FOR IMMEDIATE RELEASE
January 5, 2012

 

For More Information Contact:
Michele Stillwell-Parvensky
Children’s Defense Fund-California
(510) 663-1294

 

Sacramento, CA – Governor Jerry Brown released a 2012-2013 state budget proposal today that contains large spending cuts to health and human services, and other vital safety net services for children and families. The budget also calls for additional cuts to public schools if voters reject the proposed tax increases Governor Brown is trying to place on the November ballot.

The budget proposal calls for almost $950 million in cuts to CalWORKs cash assistance for families and almost $450 million in cuts to subsidized child care. Governor Brown’s budget proposes a nearly 26 percent reduction in the rates paid to managed care plans that serve children enrolled in the Healthy Families Program. Governor Brown also proposes moving all 875,000 children in Healthy Families to Medi-Cal beginning in October 2012.

After a preliminary review of the budget, Jamila Edwards, Northern California Director for Children’s Defense Fund California, released the following statement:

“While we understand the state is undergoing tremendous financial woes and continuing debt, Governor Brown’s budget proposal will only serve to cost the state more in the long run by continuing to disinvest in California’s children. The cumulative impacts of cuts over the past several years are devastating: almost one in five California children lives below the poverty line, more than one million California children lack health insurance, and a growing number of California children are homeless.

These cuts are shortsighted and will undermine our state’s future. Cutting cash assistance for families during a period of high unemployment means that more families will be at risk of homelessness. Reducing child care subsidies for families who have struggled to find work will result in parents not being able to work or children being left alone or in unsafe environments. This will ultimately cost the state more as families will be unable to move to self-sufficiency.

Our children can no longer withstand budget proposals that focus more on cutting already minimally funded programs. Our state leaders need to implement a balanced approach that ensures that the state has the increased revenues needed to fully invest in our children and our future.”

= Material provided =
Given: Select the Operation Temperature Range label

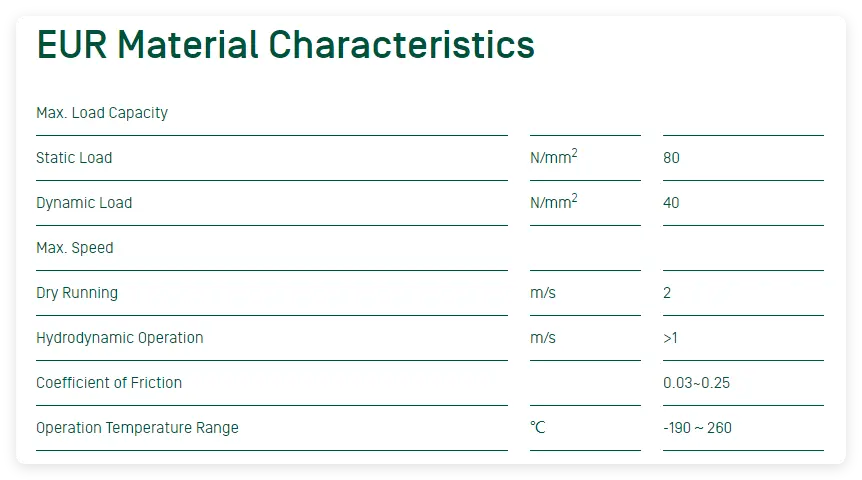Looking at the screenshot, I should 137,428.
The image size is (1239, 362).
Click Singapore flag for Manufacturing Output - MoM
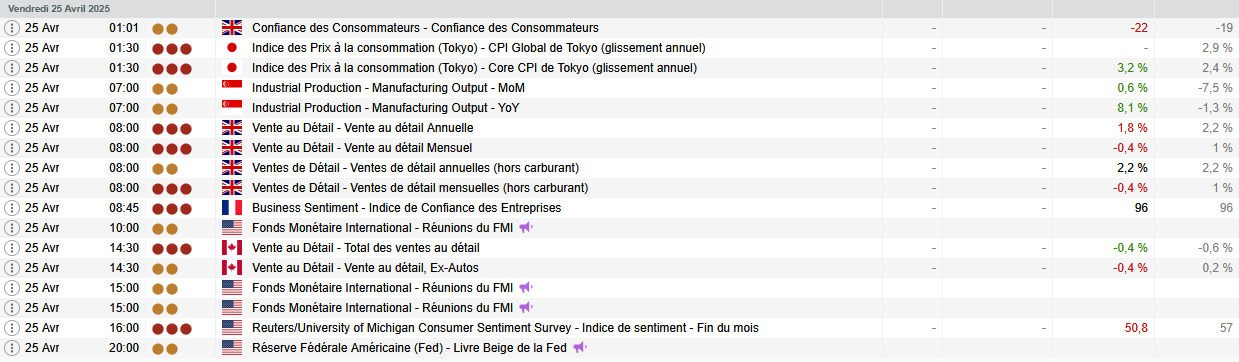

= Required actions =
**a)** Name every person in the budget press release.
**b)** From the budget press release, write out the passage starting with "Sacramento, CA –" and going on through "in October 2012.".

= Solved problems =
**a)** Jerry Brown, Michele Stillwell-Parvensky, Jamila Edwards

**b)**
Sacramento, CA – Governor Jerry Brown released a 2012-2013 state budget proposal today that contains large spending cuts to health and human services, and other vital safety net services for children and families. The budget also calls for additional cuts to public schools if voters reject the proposed tax increases Governor Brown is trying to place on the November ballot.

The budget proposal calls for almost $950 million in cuts to CalWORKs cash assistance for families and almost $450 million in cuts to subsidized child care. Governor Brown’s budget proposes a nearly 26 percent reduction in the rates paid to managed care plans that serve children enrolled in the Healthy Families Program. Governor Brown also proposes moving all 875,000 children in Healthy Families to Medi-Cal beginning in October 2012.